Deep Dive into SnapLogic Winter 2017 Snaps Release

By Pavan Venkatesh

Data streams with Confluent and migration to Hadoop: In my previous blog post, I explained how future data movement trends will look. In this post, I’ll dig into some of the exciting things we announced as part of the Winter 2017 (4.8) Snaps release. This will also address future data movement trends for customers who want to move data to the cloud from different systems or migrate to Hadoop.

Major highlights in 2017 Winter release (4.8) include:

  • Support of Confluent Kafka – A distributed messaging system for streaming data
  • Teradata to Hadoop – A quick and easy way to migrate data
  • Enhancements to the Teradata Snap Pack: On the TPT front, customers can quickly load/update/delete data in Teradata
  • The RedShift Multi-Execute Snap – Allows multiple statements to be sequentially executed, so customers can maintain business logic
  • Enhancements to the MongoDB Snap pack (Delete and Update) and the DynamoDB Snap pack (Delete and Delete-item)
  • Workday Read output enhancements – Now it’s easier for the downstream systems to consume
  • Netsuite Snap Pack improvements -Users can now submit asynchronous operations
  • Security feature enhancements – Including SSL for MongoDB Snap Pack and invalidating database connection pools when account properties are modified
  • Major performance improvement while writing to an S3 bucket using S3 File Writer – Users can now configure a buffer size in the Snap so larger blocks are sent to S3 quickly

Confluent Kafka Snap Pack

Kafka is a distributed messaging system based on publish/subscribe model with high throughput and scalability. It is mainly used for ingestion from multiple sources and then sent to multiple downstream systems. Use cases include website activity tracking, fraud analytics, log aggregation, sales analytics, and others. Confluent is the company that provides the enterprise capability and offering for open source Kafka.

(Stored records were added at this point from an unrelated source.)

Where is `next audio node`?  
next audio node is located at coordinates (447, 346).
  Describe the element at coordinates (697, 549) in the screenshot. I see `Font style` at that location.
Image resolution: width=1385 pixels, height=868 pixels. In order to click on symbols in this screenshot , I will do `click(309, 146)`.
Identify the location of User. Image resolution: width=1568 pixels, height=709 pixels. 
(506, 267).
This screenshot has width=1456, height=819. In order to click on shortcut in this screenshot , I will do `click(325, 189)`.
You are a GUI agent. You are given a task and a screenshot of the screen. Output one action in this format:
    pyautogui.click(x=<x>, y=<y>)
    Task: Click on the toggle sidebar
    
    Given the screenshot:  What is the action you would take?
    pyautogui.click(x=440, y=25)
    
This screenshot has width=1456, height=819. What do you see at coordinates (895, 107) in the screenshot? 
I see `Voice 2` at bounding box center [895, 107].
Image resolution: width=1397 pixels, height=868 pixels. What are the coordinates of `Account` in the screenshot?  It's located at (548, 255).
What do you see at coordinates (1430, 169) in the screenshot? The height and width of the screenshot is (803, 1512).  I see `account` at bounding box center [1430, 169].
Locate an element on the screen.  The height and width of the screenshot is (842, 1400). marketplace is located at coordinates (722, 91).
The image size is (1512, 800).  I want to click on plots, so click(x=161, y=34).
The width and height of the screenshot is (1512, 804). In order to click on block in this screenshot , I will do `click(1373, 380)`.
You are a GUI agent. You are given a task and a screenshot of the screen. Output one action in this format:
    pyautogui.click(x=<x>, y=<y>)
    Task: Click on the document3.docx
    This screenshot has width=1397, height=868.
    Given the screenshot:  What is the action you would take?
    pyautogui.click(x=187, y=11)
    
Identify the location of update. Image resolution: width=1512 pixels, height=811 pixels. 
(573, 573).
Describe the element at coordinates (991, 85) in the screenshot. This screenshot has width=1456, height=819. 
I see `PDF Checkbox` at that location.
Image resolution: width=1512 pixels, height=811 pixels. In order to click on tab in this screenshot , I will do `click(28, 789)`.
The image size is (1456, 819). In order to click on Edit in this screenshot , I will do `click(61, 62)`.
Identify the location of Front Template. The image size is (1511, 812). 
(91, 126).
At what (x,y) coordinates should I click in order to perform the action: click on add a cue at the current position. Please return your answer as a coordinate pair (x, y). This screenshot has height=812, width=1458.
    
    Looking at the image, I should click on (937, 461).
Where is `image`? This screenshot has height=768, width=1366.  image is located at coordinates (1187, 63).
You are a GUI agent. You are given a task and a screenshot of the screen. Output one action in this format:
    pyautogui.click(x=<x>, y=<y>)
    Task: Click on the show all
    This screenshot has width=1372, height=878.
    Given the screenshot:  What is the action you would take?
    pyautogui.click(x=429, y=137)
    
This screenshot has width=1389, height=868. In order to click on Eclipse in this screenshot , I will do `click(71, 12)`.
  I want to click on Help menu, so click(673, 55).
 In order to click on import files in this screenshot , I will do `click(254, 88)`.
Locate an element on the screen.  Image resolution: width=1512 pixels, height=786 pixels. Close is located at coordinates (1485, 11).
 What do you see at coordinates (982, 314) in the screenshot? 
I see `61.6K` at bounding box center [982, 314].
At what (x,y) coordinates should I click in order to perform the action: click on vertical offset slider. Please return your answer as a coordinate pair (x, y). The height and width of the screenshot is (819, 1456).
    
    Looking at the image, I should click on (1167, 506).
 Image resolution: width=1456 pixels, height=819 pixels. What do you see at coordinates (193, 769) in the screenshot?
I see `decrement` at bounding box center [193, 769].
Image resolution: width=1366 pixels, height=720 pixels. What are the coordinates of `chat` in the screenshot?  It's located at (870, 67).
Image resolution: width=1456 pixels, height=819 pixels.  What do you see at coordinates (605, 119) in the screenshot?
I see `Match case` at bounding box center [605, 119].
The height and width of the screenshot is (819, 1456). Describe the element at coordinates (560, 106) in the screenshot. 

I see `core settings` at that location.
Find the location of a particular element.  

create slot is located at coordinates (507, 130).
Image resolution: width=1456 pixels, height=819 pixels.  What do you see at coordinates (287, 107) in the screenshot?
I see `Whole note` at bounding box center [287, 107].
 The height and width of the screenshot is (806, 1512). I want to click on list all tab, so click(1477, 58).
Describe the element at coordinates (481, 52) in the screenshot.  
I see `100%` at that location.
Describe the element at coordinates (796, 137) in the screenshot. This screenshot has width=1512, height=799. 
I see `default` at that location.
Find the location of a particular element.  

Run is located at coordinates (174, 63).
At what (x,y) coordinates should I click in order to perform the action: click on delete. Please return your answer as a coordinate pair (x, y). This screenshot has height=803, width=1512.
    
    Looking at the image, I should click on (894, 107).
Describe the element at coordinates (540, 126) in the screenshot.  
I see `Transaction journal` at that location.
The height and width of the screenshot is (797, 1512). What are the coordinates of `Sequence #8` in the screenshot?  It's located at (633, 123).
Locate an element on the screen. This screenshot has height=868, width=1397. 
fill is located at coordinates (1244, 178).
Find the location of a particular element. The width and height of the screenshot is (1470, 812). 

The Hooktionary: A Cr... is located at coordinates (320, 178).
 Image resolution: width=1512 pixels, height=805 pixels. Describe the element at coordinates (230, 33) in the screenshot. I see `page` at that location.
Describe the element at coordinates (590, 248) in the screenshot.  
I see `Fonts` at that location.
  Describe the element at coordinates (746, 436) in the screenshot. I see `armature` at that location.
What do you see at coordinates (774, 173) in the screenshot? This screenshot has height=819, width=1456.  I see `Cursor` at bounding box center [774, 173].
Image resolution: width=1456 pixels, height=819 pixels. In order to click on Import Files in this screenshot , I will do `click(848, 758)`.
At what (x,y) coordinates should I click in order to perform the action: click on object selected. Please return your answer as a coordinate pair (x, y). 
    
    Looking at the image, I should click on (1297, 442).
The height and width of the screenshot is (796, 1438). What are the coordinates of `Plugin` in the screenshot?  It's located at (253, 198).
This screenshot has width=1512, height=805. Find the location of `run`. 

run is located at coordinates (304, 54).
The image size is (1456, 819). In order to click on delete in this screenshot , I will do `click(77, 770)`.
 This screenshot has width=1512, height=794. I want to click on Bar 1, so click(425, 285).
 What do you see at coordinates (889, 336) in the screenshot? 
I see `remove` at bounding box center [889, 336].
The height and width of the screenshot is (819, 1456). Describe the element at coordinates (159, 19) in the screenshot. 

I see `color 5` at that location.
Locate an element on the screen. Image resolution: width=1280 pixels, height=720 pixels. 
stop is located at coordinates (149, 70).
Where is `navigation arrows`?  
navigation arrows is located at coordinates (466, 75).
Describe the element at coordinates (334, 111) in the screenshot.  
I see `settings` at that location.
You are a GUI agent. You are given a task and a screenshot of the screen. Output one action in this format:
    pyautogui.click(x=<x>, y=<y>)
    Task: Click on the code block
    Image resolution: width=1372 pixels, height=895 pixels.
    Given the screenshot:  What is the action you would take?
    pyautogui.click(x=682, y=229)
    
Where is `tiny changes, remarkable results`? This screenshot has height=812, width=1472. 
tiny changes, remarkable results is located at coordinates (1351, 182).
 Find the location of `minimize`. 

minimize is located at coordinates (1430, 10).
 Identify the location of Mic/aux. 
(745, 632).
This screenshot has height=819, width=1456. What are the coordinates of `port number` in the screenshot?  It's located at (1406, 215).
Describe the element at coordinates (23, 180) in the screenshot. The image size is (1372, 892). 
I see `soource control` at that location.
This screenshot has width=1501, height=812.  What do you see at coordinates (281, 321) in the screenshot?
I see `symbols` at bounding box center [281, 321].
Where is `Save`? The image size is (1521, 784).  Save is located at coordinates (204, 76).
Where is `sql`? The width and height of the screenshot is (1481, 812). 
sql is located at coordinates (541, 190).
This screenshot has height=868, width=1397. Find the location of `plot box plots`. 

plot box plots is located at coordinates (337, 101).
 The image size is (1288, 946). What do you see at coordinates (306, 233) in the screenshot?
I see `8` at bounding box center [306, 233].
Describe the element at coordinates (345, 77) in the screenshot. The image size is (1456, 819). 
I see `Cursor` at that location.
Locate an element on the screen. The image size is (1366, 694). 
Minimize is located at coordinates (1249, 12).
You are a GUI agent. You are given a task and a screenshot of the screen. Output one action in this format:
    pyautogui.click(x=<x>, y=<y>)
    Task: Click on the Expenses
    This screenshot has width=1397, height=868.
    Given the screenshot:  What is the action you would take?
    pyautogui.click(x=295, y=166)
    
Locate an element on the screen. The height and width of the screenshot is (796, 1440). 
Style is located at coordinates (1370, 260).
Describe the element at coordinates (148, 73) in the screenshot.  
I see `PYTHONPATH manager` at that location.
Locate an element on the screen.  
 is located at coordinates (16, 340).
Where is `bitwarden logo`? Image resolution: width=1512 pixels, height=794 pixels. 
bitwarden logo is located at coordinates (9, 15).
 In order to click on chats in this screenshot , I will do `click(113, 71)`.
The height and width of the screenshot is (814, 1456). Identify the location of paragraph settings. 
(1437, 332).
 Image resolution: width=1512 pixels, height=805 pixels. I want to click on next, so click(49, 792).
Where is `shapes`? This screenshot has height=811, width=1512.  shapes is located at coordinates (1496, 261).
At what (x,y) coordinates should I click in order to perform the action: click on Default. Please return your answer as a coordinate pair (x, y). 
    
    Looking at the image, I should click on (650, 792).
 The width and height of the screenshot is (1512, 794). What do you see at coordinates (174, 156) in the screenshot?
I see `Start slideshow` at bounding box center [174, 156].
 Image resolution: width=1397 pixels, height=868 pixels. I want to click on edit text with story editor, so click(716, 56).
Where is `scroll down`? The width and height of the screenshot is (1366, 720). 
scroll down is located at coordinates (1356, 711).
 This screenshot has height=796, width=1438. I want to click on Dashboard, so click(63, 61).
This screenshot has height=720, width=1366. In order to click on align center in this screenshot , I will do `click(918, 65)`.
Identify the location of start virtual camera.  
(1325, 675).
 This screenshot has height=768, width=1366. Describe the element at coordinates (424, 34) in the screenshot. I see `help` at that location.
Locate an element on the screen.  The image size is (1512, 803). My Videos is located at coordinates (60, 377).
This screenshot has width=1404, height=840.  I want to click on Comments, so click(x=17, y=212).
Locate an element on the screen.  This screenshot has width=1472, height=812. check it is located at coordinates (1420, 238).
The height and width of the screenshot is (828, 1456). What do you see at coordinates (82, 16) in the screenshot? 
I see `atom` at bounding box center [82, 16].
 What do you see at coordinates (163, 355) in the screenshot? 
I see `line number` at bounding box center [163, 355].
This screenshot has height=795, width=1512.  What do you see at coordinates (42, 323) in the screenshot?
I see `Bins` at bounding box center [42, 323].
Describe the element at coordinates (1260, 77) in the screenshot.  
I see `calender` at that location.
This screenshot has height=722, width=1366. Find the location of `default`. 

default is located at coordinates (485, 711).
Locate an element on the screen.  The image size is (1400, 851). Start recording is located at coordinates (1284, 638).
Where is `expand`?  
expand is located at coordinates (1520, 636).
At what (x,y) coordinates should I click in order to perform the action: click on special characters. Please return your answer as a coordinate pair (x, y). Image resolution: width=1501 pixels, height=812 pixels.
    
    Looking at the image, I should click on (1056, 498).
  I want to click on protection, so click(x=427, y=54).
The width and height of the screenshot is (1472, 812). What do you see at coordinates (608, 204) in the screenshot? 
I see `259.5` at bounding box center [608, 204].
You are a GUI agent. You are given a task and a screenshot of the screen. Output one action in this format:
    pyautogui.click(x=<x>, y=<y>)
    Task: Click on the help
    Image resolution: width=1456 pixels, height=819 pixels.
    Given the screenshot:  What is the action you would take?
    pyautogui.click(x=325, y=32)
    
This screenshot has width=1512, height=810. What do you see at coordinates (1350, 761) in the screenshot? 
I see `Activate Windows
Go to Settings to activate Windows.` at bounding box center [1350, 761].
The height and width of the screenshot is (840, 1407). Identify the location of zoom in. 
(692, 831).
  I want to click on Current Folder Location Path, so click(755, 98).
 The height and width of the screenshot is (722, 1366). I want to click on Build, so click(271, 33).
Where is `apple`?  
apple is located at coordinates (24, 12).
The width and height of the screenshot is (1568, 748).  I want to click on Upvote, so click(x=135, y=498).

Here at SnapLogic we have built Kafka Producer and Consumer Snaps as part of the Confluent Snap Pack. A deep dive into Kafka architecture and its working will be a good segue before going into the Snap Pack or pipeline details.

kafka-cluster

Kafka consists of single or multiple Producers that can produce messages from a single or multiple upstream systems, and single or multiple Consumers that consume messages as part of downstream systems. A Kafka cluster constitutes one or more servers called Brokers. Messages (key and value or just the value) will be fed into higher level abstraction called Topics. Each Topic can have multiple messages from different Producers. User can also define different Topics for new category of messages. These Producers write messages to Topics and Consumers consume from one or more Topics. Also Topics are partitioned, replicated, and persisted across Brokers. Messages in the Topics are ordered within a partition and each of these will have a sequential ID number called offset. Zookeeper usually maintains these offsets but Confluent calls it coordination kernel.

Kafka also allows configuring a Consumer group where multiple Consumers are part of it, when consuming from a Topic.

With over 400 Snaps supporting various on-prem (relational databases, files, nosql databases, and others) and cloud products (Netsuite, SalesForce, Workday, RedShift, Anaplan, and others), the Snaplogic Elastic Integration Cloud in combination with the Confluent Kafka Snap Pack will be a powerful combination for moving data to different systems in a fast and streaming manner. Customers can realize benefits and generate business outcomes in a quick manner.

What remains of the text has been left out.